Poverty in the United States in 2024

Published February 11, 2026 · Joseph Dalaker

Summary

The federal government publishes poverty statistics using two measures: the official poverty measure and the Supplemental Poverty Measure (SPM). These two measures tell different stories about who is poor in the United States because they measure different things. Both measures compare the income of a family or unrelated individual with a measure of need for that same family or individual. If the income (measured in dollars) is less than the measure of need (also measured in dollars), the family or unrelated individual is considered to be in poverty; if the income is greater than or equal to the measure of need, the family or individual is classified as not being in poverty. The measures differ as to what is counted as income or included in the measure of need; the SPM generally incorporates a broader conception of family unit, need, and income.

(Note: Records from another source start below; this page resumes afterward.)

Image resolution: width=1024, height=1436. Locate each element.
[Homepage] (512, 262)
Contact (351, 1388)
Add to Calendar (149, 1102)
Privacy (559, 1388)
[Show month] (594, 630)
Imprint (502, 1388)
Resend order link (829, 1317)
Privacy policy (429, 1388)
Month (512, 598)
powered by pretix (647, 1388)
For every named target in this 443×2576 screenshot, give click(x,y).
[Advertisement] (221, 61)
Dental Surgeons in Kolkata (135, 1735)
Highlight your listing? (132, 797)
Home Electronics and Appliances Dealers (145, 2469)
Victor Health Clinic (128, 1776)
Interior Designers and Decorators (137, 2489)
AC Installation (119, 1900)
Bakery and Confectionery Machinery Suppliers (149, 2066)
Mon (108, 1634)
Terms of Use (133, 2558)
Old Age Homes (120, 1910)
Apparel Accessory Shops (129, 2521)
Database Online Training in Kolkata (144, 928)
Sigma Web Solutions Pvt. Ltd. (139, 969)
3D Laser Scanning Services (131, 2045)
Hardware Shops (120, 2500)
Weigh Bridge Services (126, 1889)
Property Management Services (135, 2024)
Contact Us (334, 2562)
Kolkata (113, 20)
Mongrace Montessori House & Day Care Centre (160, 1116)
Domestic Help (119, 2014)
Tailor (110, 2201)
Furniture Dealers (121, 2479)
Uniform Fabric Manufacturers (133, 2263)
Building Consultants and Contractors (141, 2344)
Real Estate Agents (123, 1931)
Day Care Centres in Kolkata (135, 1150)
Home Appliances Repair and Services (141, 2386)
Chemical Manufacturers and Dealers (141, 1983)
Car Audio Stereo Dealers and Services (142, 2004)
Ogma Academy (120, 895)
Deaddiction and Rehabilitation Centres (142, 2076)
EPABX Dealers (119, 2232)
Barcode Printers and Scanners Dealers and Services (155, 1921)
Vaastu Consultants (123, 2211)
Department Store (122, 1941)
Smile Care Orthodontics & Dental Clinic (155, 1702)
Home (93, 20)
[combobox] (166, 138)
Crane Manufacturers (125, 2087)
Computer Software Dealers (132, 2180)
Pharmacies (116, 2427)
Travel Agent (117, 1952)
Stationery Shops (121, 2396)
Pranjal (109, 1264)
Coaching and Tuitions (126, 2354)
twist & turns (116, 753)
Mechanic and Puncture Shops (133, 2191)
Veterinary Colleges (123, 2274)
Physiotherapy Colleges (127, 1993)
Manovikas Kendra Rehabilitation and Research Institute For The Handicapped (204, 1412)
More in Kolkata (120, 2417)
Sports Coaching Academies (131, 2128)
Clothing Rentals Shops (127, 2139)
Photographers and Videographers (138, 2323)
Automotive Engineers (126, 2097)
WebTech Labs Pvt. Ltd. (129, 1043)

For the official measure in 2024, the poverty rate—the percentage of people in poverty—fell to 10.6%, representing 35.9 million people in the United States who lived in poverty, down from 11.1% in 2023. Under the SPM, the poverty rate registered no change from the previous year, at 12.9%. The SPM principally differs from the official poverty measure in that the SPM takes account of taxes, work expenses, and noncash resources in ways the official measure does not. The SPM poverty rate reflects the cost of housing (which is included in the SPM’s computation of basic needs), the amounts received among certain noncash benefits and refundable tax credits, and work-related expenses that partially offset the incomes gained as more persons worked.